13. Life After Recovery or Transplant

With successful treatment

  • Kidney function improves
  • Ascites reduces
  • Muscle mass increases
  • Mental clarity returns
  • Appetite improves
  • Quality of life becomes stable

After a liver transplant

  • Many patients regain completely normal kidney function
  • Survival improves dramatically
  • Long-term outcomes are excellent
  • Patients return to normal routines, work, and family life

Transplant is often life-changing — especially for patients who have developed HRS.

14. Summary: HRS Is the Body’s Final Signal That the Liver Needs Urgent Help

Hepatorenal Syndrome is the body’s way of saying the liver can no longer cope.

It means:

  • The liver is severely damaged
  • Portal hypertension is extreme
  • Blood cannot reach the kidneys
  • Body systems are collapsing

And most importantly:

It signals that medical treatment is reaching its limit and a transplant may be necessary.
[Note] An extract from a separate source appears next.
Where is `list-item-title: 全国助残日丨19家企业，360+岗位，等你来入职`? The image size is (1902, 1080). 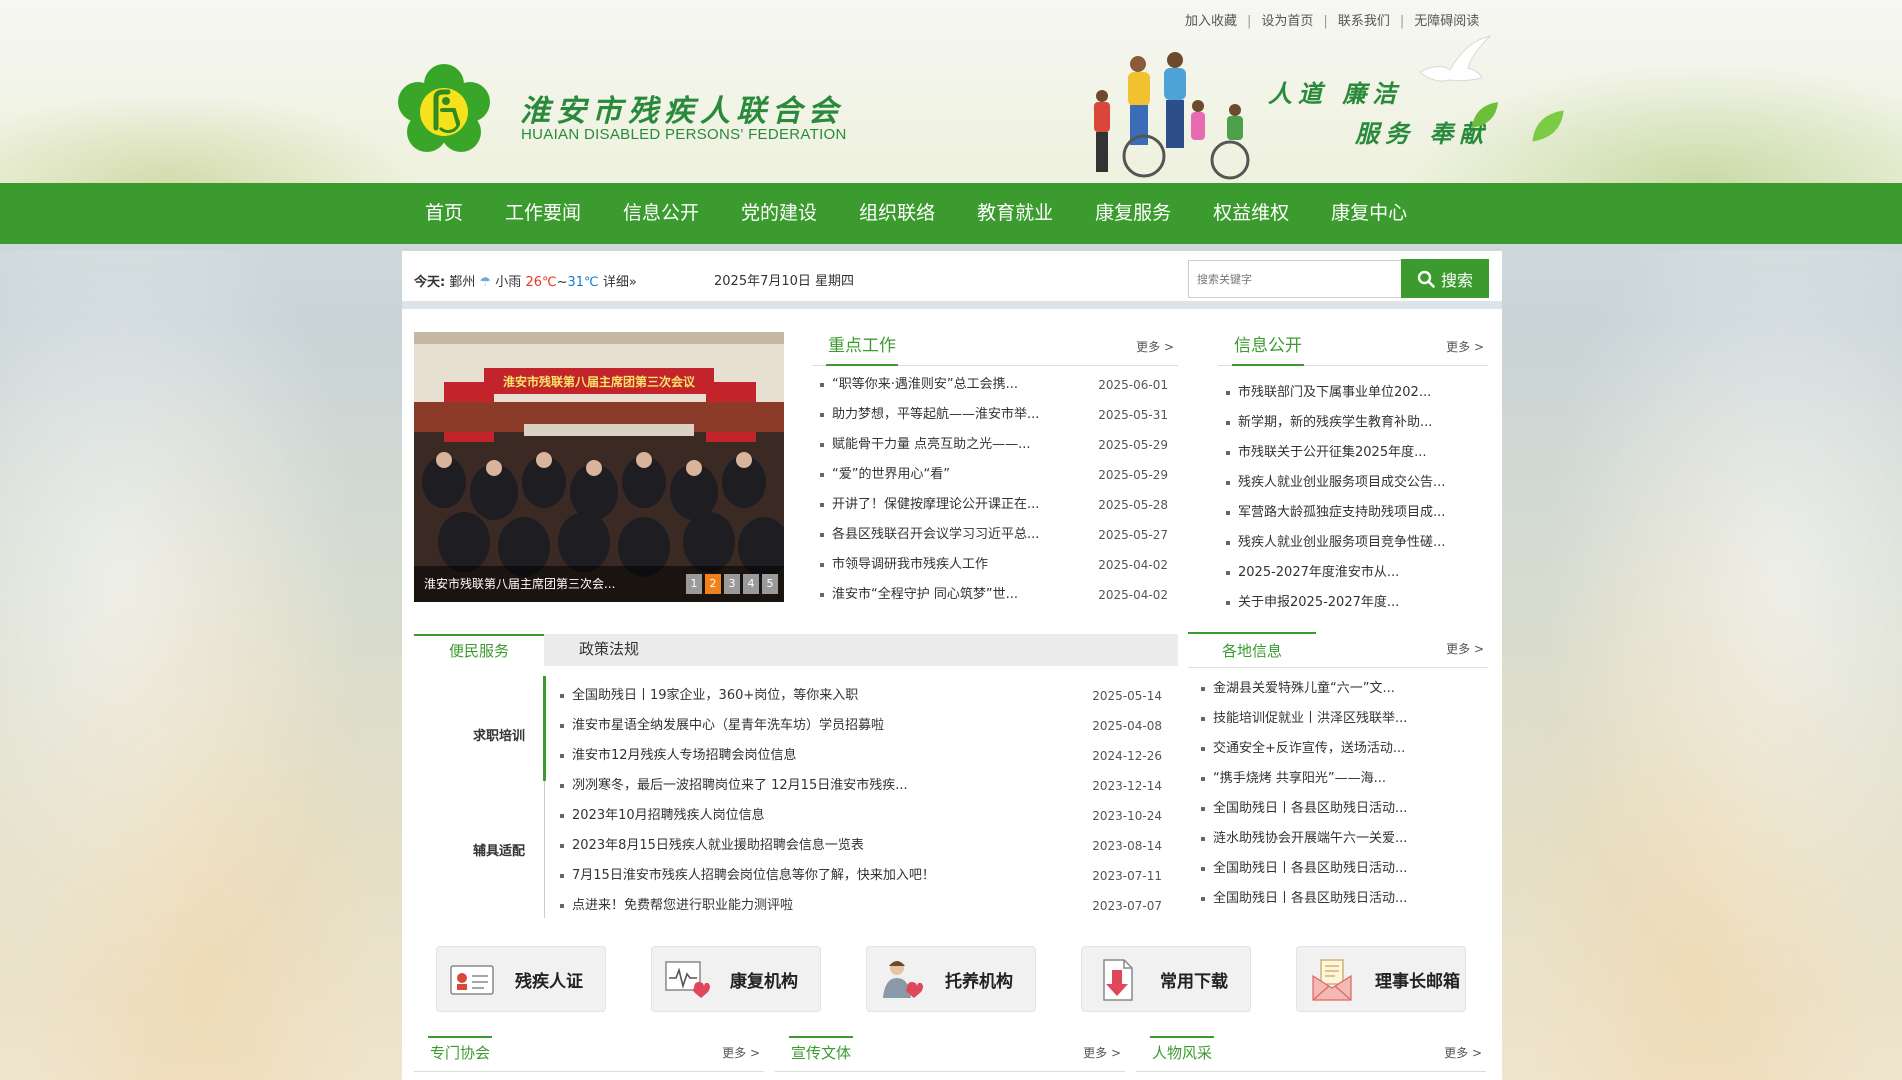 list-item-title: 全国助残日丨19家企业，360+岗位，等你来入职 is located at coordinates (715, 696).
Understanding HRS helps families recognise urgency, seek timely medical care, and make informed decisions that can dramatically improve survival.

Final Message for Patients and Families

If your loved one with cirrhosis is showing signs of kidney dysfunction, do not assume it is “just dehydration” or “too many medicines.”
Get evaluated immediately.

With timely treatment — and when needed, timely transplant — patients with HRS can recover, regain their health, and return to a normal, fulfilling life.